Those helped by Feeding America and its partners are grateful, Delany said.
The staff also is grateful for volunteers. Fulfilling the mission wouldn’t be possible without volunteers, she said,
“We are packed every day,” she said.
Lisa Stevenson of Elizabethtown volunteered last week at Feeding America for the first time.
She toured the volunteer center and helped pack plastic bags for the BackPack Program.
“I think it’s a great program,” she said. “I’m very impressed with the facility.”
Stevenson, an instructional assistant, lunchroom monitor and academic team coach at Howevalley Elementary School, knows about the need children without much food in their home face.
Many take it for granted that they can get fast food or go out to eat. They should remember there are children who don’t know where they’ll get their next meal, she said.
“We all have so much, whether you think you do, or you don’t,” she said. “We all have excess.”

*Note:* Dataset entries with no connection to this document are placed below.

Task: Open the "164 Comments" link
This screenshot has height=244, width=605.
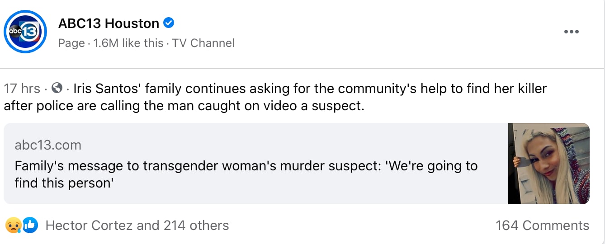Action: 542,225
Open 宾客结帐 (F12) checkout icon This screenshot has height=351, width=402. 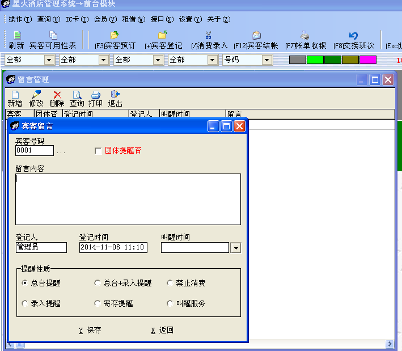(x=256, y=36)
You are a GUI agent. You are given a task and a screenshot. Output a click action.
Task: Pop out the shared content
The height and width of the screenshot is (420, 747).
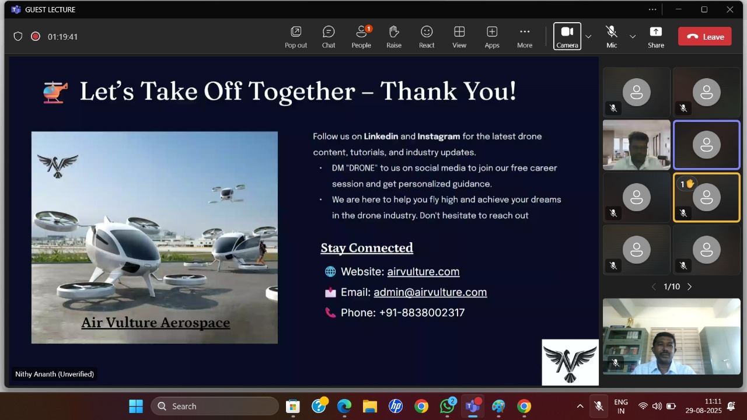click(296, 37)

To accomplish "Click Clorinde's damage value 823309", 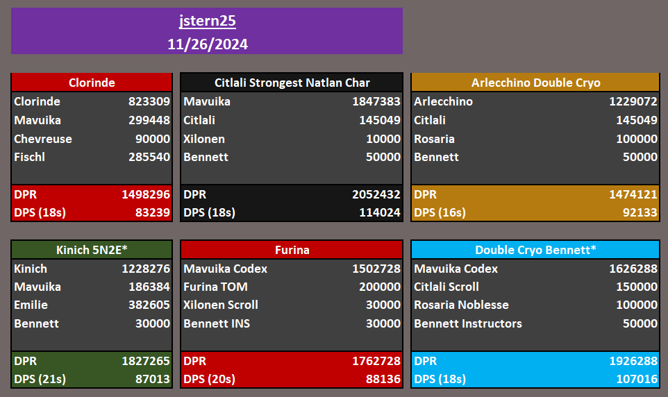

Stevenson is considering taking the children from her academic team to volunteer at Feeding America so they can understand the need in the community and the importance of helping.

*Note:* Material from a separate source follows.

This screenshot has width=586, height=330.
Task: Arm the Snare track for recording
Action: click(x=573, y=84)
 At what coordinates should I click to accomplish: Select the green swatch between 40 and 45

Howevalley preschool teacher Tara Martin organized the volunteer opportunity with her coworkers because of children who need the service.
Many of the school’s students live in poverty, so the issue is especially important to students and staff there, she said.
“At least I’m doing something,” she said. “We took a few hours of our day to do it, so I feel good.”
Martin previously brought a Girl Scout troop to volunteer, and some of her coworkers talked as they worked about coming back to help more often.
Fulford said the number of volunteers in the past few years has increased from about 350 to approximately 600.
“We wouldn’t be here without our community, and our community has been very kind and very generous to make sure that we serve the families,” he said.
The celebration is important for recognizing the organization’s 30-year history in the community and honoring those who made success possible. It also is an opportunity to look forward to what the coming years will mean for Feeding America, Fulford said.
There are grants to be announced soon and a general increase in efficiency expected to make sure more families receive a greater variety of food, Fulford said.
One of the most significant improvements is a system that makes Feeding America better prepared when it receives an unexpected bulk donation of produce, he said.
It is important to offer families healthy, fresh food, but it can be challenging to get produce into residents’ hands before it spoils. That can be handled by having a plan in place that allows quick turnaround on such donations, Fulford said.
“Our future is really bright,” he said.